Après une brève réunion, je vais en vélo à la poste d'arrondissement pour chercher un recommandé. De nouvelles cartes de crédit ! Alors que celles que nous avons ne sont pas périmées... Ah ! C'est la banque qui est périmée ! Elle a fusionné, changé de nom, modifié ses règles de fonctionnement, et donc changé toutes ses cartes... aux frais des clients, je suppose.
Pendant qu'on parle du Japon, allons-y. L'une des plus grandes centrales nucléaires du monde, sinon la plus grande, est donc fermée, tout le monde a dû l'entendre, ça a été dit partout. De même que tous les incidents qui ont été cachés depuis des décennies commencent à être révélés. Le premier ministre fait les gros yeux. Apparemment, les calculs effectués avant la construction de la centrale n'avaient pas permis de savoir qu'une faille sismique passait par là...
Aujourd'hui, encore, on apprend que les grandes tours de Tokyo ne résistent pas si bien que ça aux ondes lentes, dites aussi ondes silencieuses, découvertes et étudiées depuis peu. Dans la tour de Roppongi, où vivent les nouveaux parvenus, des ascenseurs n'ont pas été arrêtés par un système anti-sismique mais parce qu'ils se sont mis en travers et ont buté contre les murs.

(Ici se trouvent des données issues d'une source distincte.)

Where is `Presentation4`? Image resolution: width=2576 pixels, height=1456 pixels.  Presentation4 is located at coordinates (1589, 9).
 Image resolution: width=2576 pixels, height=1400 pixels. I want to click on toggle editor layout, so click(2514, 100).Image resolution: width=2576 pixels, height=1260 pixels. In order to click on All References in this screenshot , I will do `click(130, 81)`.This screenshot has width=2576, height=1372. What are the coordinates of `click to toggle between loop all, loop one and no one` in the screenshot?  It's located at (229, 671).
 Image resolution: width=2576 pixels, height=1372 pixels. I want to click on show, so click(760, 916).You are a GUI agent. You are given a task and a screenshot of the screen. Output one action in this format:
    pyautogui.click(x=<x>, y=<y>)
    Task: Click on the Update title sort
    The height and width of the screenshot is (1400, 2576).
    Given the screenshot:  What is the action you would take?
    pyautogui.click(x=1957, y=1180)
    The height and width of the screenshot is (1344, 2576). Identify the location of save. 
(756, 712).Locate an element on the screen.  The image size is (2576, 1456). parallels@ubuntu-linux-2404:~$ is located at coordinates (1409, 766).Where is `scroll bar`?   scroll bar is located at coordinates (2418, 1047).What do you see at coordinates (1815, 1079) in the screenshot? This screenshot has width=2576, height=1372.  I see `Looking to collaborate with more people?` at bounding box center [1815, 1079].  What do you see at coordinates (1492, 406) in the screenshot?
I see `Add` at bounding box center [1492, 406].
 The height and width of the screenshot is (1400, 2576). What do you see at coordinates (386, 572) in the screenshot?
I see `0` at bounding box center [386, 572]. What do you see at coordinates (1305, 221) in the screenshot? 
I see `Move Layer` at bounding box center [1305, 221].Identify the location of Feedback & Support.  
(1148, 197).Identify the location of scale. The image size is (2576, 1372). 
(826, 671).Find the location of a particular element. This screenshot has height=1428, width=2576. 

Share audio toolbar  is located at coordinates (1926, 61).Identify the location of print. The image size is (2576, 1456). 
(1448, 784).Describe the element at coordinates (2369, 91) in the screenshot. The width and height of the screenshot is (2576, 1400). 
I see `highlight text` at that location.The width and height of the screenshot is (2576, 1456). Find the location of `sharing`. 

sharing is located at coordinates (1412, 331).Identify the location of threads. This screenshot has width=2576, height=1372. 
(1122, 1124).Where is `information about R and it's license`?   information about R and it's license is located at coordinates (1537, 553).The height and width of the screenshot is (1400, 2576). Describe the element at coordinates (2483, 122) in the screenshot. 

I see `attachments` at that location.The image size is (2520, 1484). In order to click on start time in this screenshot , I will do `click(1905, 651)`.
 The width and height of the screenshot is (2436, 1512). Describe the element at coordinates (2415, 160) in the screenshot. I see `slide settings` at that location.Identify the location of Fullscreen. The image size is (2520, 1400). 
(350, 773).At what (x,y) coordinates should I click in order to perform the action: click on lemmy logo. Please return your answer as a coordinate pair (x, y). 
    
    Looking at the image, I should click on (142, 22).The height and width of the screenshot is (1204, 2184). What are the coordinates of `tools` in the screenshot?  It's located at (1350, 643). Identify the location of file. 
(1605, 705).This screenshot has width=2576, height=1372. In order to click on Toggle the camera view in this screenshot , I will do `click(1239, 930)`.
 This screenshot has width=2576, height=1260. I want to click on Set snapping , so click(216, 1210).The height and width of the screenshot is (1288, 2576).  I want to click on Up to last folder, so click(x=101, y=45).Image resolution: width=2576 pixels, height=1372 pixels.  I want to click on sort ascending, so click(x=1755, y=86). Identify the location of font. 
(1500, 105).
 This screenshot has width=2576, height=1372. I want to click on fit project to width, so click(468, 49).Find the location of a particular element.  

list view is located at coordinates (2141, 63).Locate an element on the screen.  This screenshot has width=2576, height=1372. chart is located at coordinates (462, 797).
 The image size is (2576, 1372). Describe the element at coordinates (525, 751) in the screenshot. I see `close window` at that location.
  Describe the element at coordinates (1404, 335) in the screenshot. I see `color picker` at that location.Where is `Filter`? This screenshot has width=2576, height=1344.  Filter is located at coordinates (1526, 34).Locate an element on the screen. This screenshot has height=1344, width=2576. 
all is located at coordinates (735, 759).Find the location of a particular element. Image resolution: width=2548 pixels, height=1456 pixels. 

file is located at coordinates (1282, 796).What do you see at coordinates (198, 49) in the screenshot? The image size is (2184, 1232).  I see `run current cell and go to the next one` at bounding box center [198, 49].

Je me ressasse tout cela en pédalant et m'aperçois que j'ai tout de même plus de chances de mourir renversé par un chauffard, surtout si j'ai la tête dans les failles terrestres...
Beigbeder ne m'intéresse pas plus que Houellebecq, qu'il admire par ailleurs. J'apprécie parfois son attitude. Son snobisme, surjoué, me rappelle quand même la chanson de Boris Vian... Mais il ne lui arrive pas à la cheville. D'ailleurs, c'est plus un parasite du monde littéraire qu'un grand auteur, en fait.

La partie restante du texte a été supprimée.